Japan Geoscience Union Meeting 2019

Presentation information

[J] Oral

B (Biogeosciences ) » B-BC Biogeochemistry

[B-BC03] Interrelation between Life, Water, Mineral, and Atmosphere

Tue. May 28, 2019 3:30 PM - 5:00 PM 201A (2F)

convener:Takeshi Kakegawa(Graduate School of Science, Tohoku University), Tadashi Yokoyama(Graduate School of Integrated Arts and Sciences, Hiroshima University), Keisuke Fukushi(Institute of Nature & Environmental Technology, Kanazawa University), Fumito Shiraishi(Department of Earth and Planetary Systems Science, Graduate School of Science, Hiroshima University), Chairperson:Takeshi Kakegawa, Fumito Shiraishi(Hiroshima Univ.)

3:30 PM - 3:45 PM

[BBC03-07] Secular variation of multiple sulfur isotopic compositions of sulfate and sulfide during long term incubation of Desulfovibrio desulfuricans

*Fumihiro Matsuura1, Hiroko Makita2, Ken Takai3, Yuichiro Ueno1,3 (1.Tokyo Institute of Technology, 2.Tokyo University of Marine Science and Technology, 3.Japan Agency for Marine-Earth Science & Technology (JAMSTEC))

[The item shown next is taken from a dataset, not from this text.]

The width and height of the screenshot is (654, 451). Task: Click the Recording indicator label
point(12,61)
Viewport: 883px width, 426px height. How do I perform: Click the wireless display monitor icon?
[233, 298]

Keywords:sulfate reducing bacteria, sulfur isotope fractionation, long term incubation

Incubation experiments of sulfate reducing microbes have been carried out since 1950s to quantify sulfur isotope fractionation. Sulfur isotope fractionation models are constructed from the results of these experiments. These models are applicable only when steady state is accomplished in the cells; thus, most of incubation experiments targeted cells exponential growth phase. We aimed to quantify the isotope fractionation in stationary to death phase of the cells and carried out two series of incubation experiment of sulfate reducing bacteria, Desulfovibrio desulfuricans (DSM-642), until c.a. 2000 hours. In addition, we used glucose as electron donor to make cell specific sulfate reduction rate low. Cells grew linearly rather than exponentially until cell concentration became c.a. 2×107 cells/mL in the early stage of incubation. Calculated sulfur isotope fractionation increased from 13.5±3.7‰ at the earliest stage of linear growth phase to 70.5±21.0‰ at the middle of linear growth phase. The cell specific sulfate reduction rate was 1.0±0.3 fmol/cell/day when sulfur isotope fractionation became 70.5±21.0‰, consistent with the results of a previous study. In the stationary to death phase, sulfide concentration started decreasing on the contrary to our expectation. Besides, δ34Ssulfide value increased concomitant with the decrease of Δ33S’sulfide value. The δ34S’sulfide and Δ33S’sulfide have good linear correlation, and that indicate a sulfide originated reaction in a closed system with a unique fractionation factor dominates sulfur cycle during stationary to death phase. The calculated enrichment factors of the reaction in the two series experiments are 10.5‰ and 30‰. These enrichment factors are large compared to those of biotic or abiotic sulfide oxidation experiments of previous studies. We checked the reaction occur without cells and infer that the reaction is caused from sulfide oxidation by oxidants containing in the medium or sulfurization of organic matter containing in the medium.